Mons. Ramón Benito de la Rosa y Carpio

Quiero recoger en este mes de enero algo que la Iglesia nos señala como valor: recoger para acoger la Palabra de Dios.

Quiero decir muchas veces que cuando decimos Palabra de Dios, nos referimos casi siempre a la palabra de la Biblia, esa es la Palabra de Dios, pero las palabras científicas son palabras de Dios, porque Dios hizo la creación, todo lo que es verdad científica, no teoría científica, no hipótesis, no pensamientos que se ocurren, sino las verdades que son científicas demostradas, esas son palabras de Dios, y no contradicen la palabra de la Biblia.

Lo repetimos muchas veces: ciencia y Biblia no se contradicen, se complementan y se enriquecen. Da pena cuando personas manipulan esta realidad.

Un servidor y nosotros tenemos las ciencias y la Biblia y sabemos que no se contradicen, se complementan hermosamente.

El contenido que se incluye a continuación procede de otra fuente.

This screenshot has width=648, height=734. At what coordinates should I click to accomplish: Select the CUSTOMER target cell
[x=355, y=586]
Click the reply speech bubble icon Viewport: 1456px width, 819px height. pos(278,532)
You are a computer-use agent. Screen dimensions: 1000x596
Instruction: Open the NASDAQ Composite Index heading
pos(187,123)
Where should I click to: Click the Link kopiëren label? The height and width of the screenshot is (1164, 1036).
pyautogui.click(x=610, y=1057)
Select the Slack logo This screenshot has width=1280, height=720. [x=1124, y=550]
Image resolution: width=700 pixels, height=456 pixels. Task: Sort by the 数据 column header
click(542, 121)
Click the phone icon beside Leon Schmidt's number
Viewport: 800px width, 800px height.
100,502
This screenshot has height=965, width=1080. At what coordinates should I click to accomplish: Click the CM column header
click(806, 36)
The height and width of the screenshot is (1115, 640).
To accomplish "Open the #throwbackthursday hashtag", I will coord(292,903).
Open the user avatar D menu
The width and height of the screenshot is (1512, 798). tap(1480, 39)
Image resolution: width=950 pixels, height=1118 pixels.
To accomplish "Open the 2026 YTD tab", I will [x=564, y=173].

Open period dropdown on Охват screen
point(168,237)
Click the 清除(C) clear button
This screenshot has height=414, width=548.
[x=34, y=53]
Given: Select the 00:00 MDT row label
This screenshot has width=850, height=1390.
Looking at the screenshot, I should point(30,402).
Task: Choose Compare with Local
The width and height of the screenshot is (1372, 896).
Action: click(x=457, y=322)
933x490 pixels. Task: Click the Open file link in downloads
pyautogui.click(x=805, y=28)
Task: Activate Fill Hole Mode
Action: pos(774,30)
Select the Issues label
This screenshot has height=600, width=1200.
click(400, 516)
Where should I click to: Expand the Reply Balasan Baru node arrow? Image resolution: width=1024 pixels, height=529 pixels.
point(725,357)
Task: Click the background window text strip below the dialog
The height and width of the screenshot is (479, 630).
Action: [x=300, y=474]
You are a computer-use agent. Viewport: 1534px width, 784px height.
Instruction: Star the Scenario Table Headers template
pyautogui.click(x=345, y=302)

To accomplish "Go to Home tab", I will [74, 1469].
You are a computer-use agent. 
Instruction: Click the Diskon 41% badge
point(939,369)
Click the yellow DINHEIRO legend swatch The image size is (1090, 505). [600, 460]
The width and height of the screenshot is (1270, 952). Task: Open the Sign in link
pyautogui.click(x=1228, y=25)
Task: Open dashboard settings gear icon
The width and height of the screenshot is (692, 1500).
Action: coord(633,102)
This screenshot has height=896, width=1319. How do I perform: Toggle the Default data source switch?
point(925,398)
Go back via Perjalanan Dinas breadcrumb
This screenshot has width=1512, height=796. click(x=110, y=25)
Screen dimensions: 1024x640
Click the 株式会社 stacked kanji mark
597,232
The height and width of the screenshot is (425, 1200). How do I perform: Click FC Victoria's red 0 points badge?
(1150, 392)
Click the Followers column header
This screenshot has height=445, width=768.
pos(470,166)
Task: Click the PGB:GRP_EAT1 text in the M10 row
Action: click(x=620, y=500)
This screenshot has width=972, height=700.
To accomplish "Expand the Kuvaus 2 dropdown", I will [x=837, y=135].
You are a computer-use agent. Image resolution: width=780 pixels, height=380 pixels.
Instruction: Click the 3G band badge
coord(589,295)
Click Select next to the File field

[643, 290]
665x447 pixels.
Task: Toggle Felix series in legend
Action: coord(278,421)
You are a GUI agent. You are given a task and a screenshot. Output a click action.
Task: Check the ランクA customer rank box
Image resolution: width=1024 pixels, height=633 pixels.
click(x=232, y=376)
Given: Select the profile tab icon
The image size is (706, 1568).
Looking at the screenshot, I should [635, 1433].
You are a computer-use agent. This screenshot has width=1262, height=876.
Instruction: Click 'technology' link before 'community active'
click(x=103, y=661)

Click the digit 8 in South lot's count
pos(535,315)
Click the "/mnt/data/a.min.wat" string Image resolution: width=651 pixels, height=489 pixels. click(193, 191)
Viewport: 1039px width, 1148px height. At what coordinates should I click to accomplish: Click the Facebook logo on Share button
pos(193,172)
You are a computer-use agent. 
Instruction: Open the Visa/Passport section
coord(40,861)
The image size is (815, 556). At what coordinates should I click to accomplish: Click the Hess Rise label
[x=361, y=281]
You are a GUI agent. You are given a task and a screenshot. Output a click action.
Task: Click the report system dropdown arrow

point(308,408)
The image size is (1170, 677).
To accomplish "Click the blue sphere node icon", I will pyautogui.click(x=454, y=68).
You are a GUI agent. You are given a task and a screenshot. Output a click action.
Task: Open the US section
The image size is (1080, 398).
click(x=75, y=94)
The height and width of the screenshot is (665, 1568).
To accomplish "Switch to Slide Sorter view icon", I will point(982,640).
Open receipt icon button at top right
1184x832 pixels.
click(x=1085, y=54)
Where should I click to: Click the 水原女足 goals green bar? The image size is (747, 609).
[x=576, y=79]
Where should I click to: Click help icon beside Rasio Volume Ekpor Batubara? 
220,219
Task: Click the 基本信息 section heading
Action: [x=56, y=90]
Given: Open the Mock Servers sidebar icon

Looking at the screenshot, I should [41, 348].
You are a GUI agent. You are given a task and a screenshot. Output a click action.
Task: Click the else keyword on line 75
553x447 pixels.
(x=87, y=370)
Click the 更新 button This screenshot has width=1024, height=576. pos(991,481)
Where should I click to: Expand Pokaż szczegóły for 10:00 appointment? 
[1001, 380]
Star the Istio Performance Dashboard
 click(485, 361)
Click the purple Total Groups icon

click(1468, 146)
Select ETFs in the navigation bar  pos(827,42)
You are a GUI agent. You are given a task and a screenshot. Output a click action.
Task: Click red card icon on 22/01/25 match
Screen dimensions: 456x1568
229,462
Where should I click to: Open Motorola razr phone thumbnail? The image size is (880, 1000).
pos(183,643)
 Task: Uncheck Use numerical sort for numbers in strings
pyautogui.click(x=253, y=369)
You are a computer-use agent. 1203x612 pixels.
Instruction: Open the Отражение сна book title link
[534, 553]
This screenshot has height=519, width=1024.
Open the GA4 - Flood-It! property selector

Acojamos la palabra de Dios, las palabras que son verdaderas, las palabras que nos dan la historia, que son maestras de la vida; las palabras que dan las ciencias, que nos enseñan cómo actuar, y las palabras de Dios en la Biblia que nos dicen también cómo actuar y conducirnos.

Acojamos la Palabra de Dios, la verdadera Palabra de Dios, no la que inventamos ni la que manipulamos.

Hasta mañana, si Dios, usted y yo lo queremos.